I think for those of us who have been on this path for awhile, the anxiety isn’t super high like it was in the beginning. That’s why I didn’t have to practice the mindfulness and welcoming very much. But I absolutely had to practice acceptance (of a sleepless night), and that was key for me. Also, I could break out of struggling or getting anxious once I “caught myself in the act” of struggling. Then I could press the acceptance button and get back to a place of resting in bed without any expectations. And many times sleep would come then.
November 4, 2019 at 7:47 am #33594Good post Deb,
Wondering if you had many nil sleep nights?
Being “in acceptance” when one has had ten of those in a single month is very hard work indeed.I think one aspect I always found hard was that the insomnia series of often nil sleep nights, (which could be as much as every second night for two or three months) could start from random, with no obvious cause after some very long runs of sleeping fine, night after night.
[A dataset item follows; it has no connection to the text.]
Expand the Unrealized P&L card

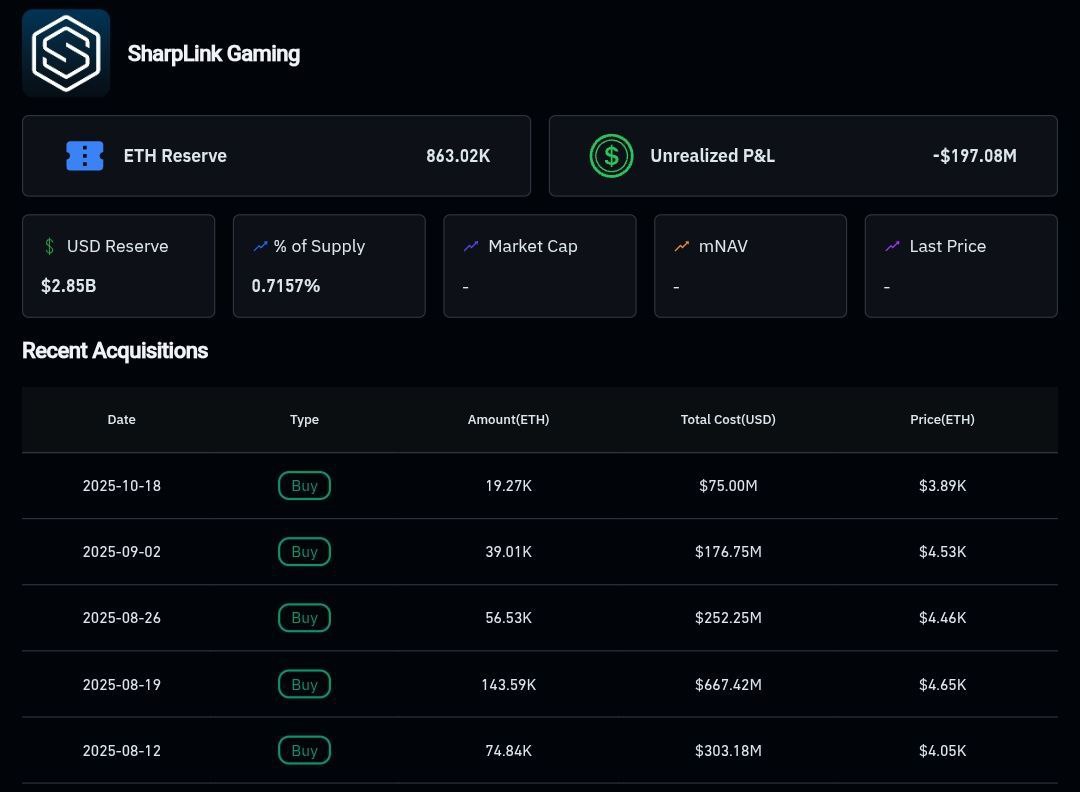[x=802, y=156]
This is a particularly cruel aspect of this illness. (For this reason, I’ve often wondered if there is some chemical cause in our bodies that triggers is and which is not obvious to the patient, nor yet discovered by the medical profession).
When my insomnia raged I would either sleep fine or I would not sleep at all. There were very few occasions when I’d just get a few precious hours of sleep. It tended to be all or nothing.